Your answer should consist of each line below that includes the word "menu".

Source records:
════════════════════

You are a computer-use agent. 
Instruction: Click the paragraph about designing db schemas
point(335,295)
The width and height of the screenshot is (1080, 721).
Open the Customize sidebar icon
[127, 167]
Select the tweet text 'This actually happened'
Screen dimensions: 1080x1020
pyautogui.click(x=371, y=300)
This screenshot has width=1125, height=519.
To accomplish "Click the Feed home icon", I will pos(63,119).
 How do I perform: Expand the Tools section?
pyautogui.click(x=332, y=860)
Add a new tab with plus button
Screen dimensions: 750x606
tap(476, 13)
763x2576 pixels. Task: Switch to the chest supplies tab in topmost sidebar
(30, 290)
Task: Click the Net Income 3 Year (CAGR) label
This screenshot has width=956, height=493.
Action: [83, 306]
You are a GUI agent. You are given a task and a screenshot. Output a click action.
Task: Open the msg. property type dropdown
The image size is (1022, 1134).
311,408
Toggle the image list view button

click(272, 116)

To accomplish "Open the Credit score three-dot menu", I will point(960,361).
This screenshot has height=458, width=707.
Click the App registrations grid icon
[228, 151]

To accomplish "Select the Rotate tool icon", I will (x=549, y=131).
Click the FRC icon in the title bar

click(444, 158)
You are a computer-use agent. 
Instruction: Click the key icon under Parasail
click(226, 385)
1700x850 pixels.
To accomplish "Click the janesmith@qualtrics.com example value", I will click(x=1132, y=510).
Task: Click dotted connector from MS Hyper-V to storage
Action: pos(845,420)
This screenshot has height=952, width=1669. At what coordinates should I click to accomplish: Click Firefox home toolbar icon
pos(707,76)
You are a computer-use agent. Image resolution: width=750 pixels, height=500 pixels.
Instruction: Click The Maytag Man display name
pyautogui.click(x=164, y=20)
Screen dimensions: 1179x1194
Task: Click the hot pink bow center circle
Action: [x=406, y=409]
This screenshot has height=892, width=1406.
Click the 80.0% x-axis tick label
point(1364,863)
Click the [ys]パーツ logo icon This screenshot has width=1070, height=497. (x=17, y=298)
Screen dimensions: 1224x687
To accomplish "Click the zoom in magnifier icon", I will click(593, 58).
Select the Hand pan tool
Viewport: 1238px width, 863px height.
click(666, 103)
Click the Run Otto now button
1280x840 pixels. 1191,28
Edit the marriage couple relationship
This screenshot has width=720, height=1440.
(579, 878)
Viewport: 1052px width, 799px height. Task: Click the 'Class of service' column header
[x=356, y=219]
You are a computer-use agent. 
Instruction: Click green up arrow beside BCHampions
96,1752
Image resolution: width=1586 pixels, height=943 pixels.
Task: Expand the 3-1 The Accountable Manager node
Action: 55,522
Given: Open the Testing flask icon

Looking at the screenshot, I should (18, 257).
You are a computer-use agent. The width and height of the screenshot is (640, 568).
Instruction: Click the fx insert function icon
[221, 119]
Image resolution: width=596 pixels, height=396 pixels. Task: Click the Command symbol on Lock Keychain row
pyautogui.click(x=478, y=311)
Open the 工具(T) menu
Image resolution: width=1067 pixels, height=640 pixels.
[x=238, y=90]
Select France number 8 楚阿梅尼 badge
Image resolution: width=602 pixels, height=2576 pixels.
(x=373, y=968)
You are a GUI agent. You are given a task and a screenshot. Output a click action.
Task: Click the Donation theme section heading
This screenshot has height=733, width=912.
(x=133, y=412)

════════════════════

■ RESPONSE:
To accomplish "Open the Credit score three-dot menu", I will point(960,361).
Open the 工具(T) menu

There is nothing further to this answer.